Zum Inhalt springen

Header

Inhalt

Wagner im Ring Richard Wagners Flucht in die Schweiz

Steckbrieflich gesucht flieht Richard Wagner 1849 in die Schweiz. Seine Zeit im Exil ist so kreativ wie turbulent: Er findet seine Muse, experimentiert mit Drogen und beginnt damit, die grösste Apokalypse der Operngeschichte zu komponieren.

Kein Künstler, sagt man, sei so deutsch wie Richard Wagner: 1849 stand er auf den schwarz-rot-goldenen Revolutionsbarrikaden, später diente er Märchenkönig Ludwig II., wurde nach seinem Tod von Hitler vereinnahmt und wird bis heute – unter anderen von der deutschen Bundeskanzlerin Angela Merkel – in Bayreuth gefeiert. Vor 200 Jahren wurde Richard Wagner geboren. Zu Lebzeiten und nach seinem Tod hat ihn die deutsche Geschichte wie ein Schwamm aufgesogen. Was dabei oft vergessen wird: Eine der wichtigsten Phasen seines Lebens hat Richard Wagner in der Schweiz verbracht, hat im Zürcher Exil sein gesamtes spätes Opernwerk geplant. Und dass Richard Wagner durch eine verhängnisvolle Affäre zum Erfinder der grössten Liebesoper der Welt wurde.

Die Schweizer Geschichte des Komponisten beginnt mit der Flucht aus Dresden. 1849 ging während des Maiaufstands das von dem Barock-Architekten Matthäus Daniel Pöppelmann errichtete Opernhaus am Zwinger in Flammen auf. Wagner jubelte. Die Revolution kam ihm gelegen. Schliesslich war der Kapellmeister pleite und hoffte auf einen Systemwechsel. Unter Pseudonym forderte Wagner sogar die Abschaffung des Geldes. Er besorgte Handgranaten für den Aufstand und polemisierte gegen den König. Aber die Revolution scheiterte, und der Komponist floh in letzter Sekunde. Sein Freund Franz Liszt organisierte und finanzierte die Fahrt ins neutrale Zürich. In Dresden wurden derweil Steckbriefe gedruckt, auf denen der Staatsfeind Richard Wagner gesucht wurde: «mittlere Statur, braunes Haar und Brille.»
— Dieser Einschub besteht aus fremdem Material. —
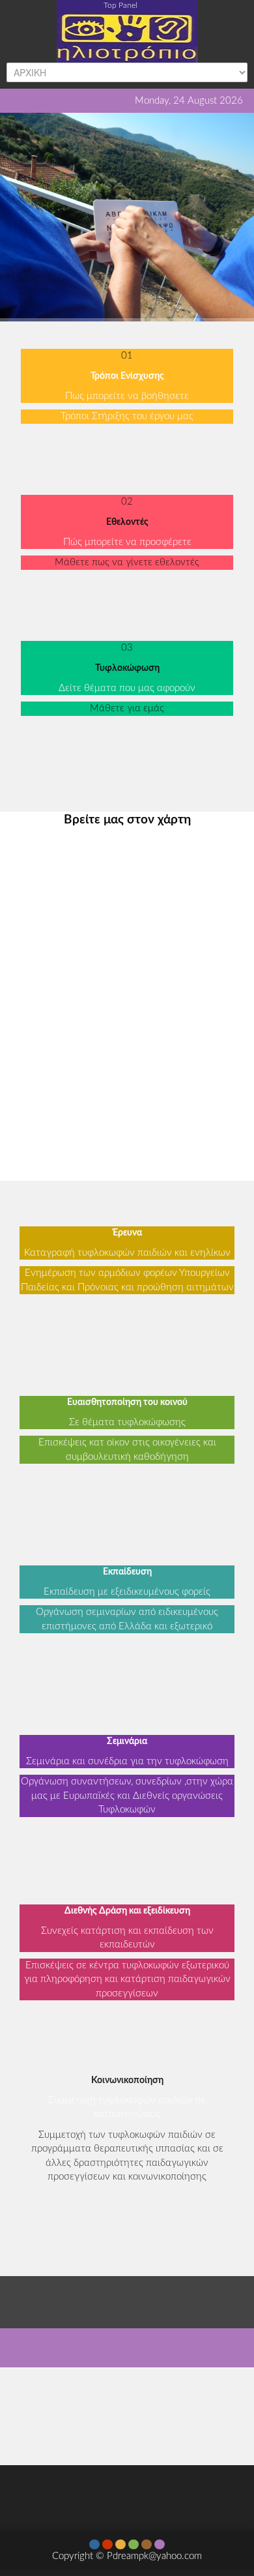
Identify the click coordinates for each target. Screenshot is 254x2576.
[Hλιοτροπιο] (127, 30)
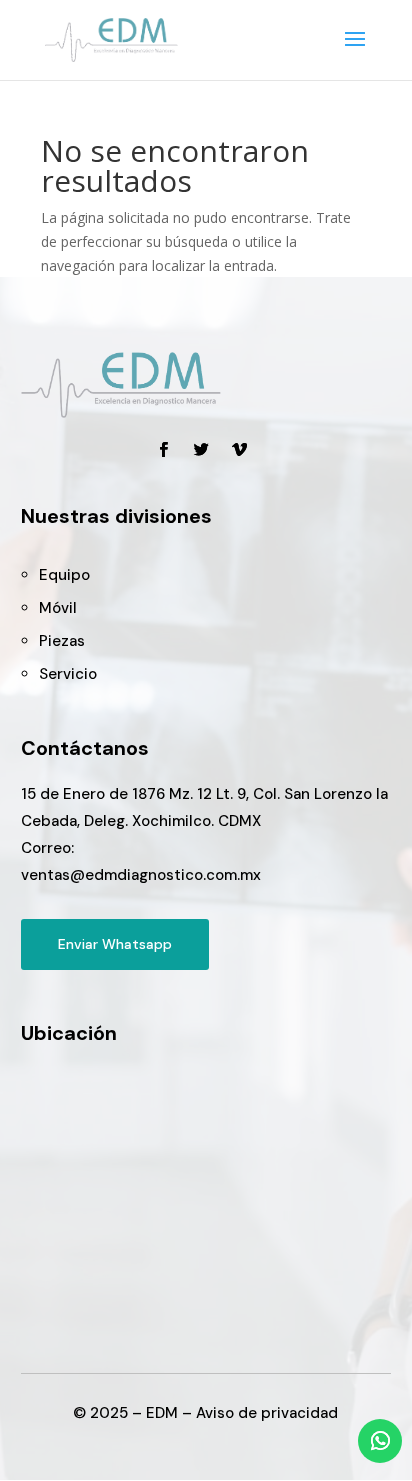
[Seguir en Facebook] (164, 450)
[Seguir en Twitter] (202, 450)
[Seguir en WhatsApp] (380, 1441)
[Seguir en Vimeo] (240, 450)
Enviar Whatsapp (115, 944)
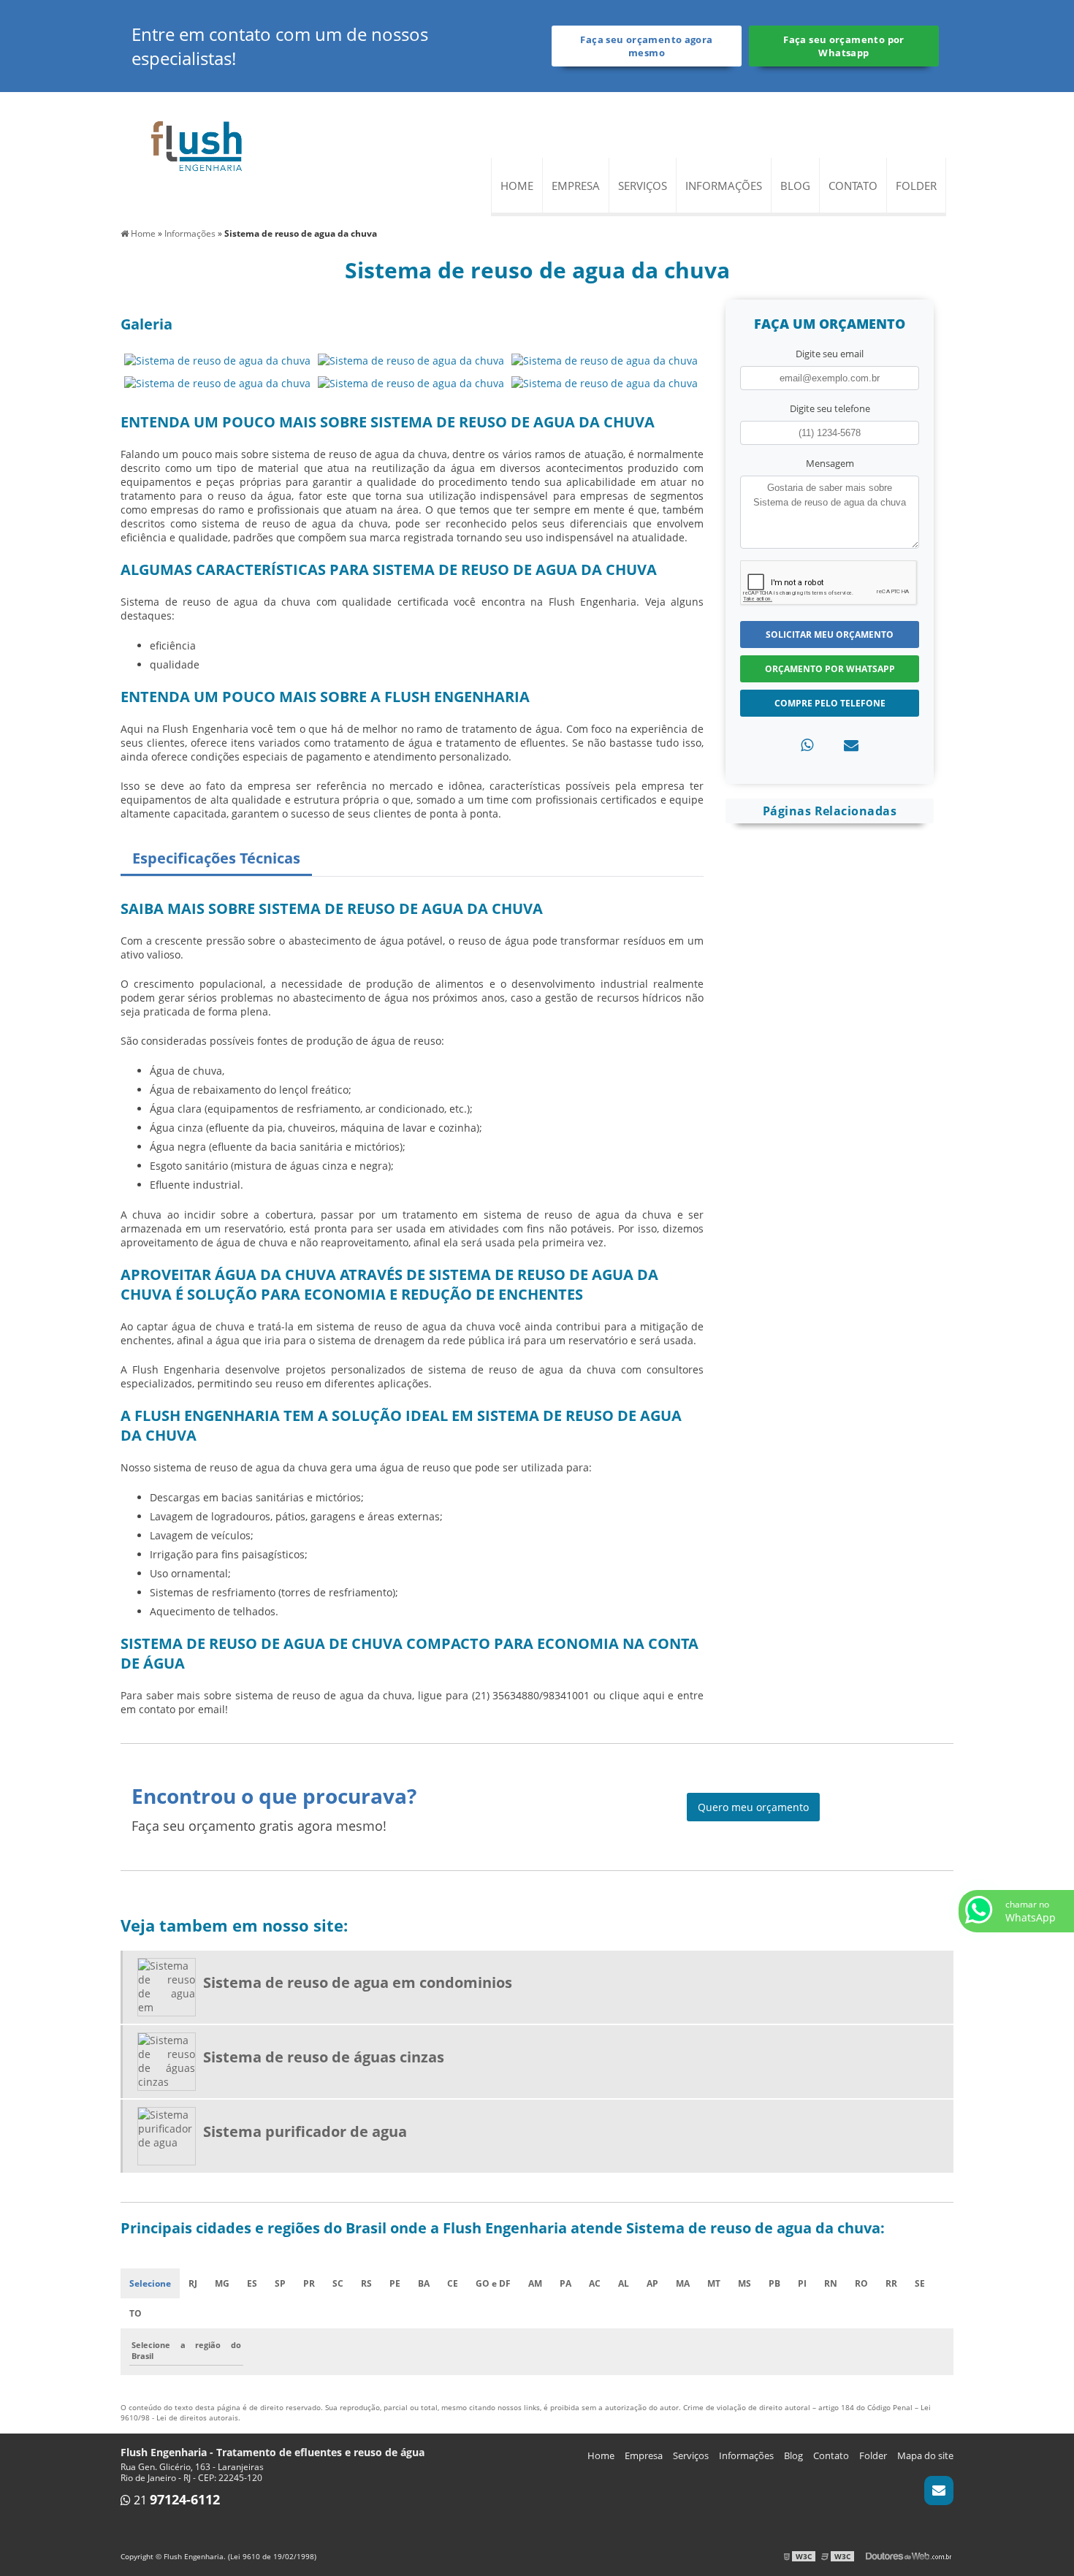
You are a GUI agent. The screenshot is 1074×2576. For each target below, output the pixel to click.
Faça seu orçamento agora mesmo (646, 46)
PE (394, 2283)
Zürich war ein Luxus-Exil. Wagner residierte hier auf Kosten von Franz Liszt in der «Villa Rienzi» und lud allabendlich Gäste ein. Unter ihnen viele revolutionäre Flüchtlinge wie den Star-Architekten und Barrikadenbauer Gottfried Semper. Wagner inszenierte sich im eher biederen Zürich als Popstar in Seidenwäsche: Er lebte mit Papagei und Hund, betrog seine Frau, nahm Drogen und unterhielt seine Abendgesellschaften mit Endlos-Monologen. Manchmal trug er ganze Opernlibretti vor und übernahm alle Rollen selbst. Es wurde Alkohol getrunken, ab und an brachte Liszt bei seinen Besuchen Laudanum aus Paris mit – ein Getränk, das hauptsächlich aus Opium bestand: Die Modedroge des 19. Jahrhunderts, die auch Hector Berlioz und Charles Baudelaire inspirierte.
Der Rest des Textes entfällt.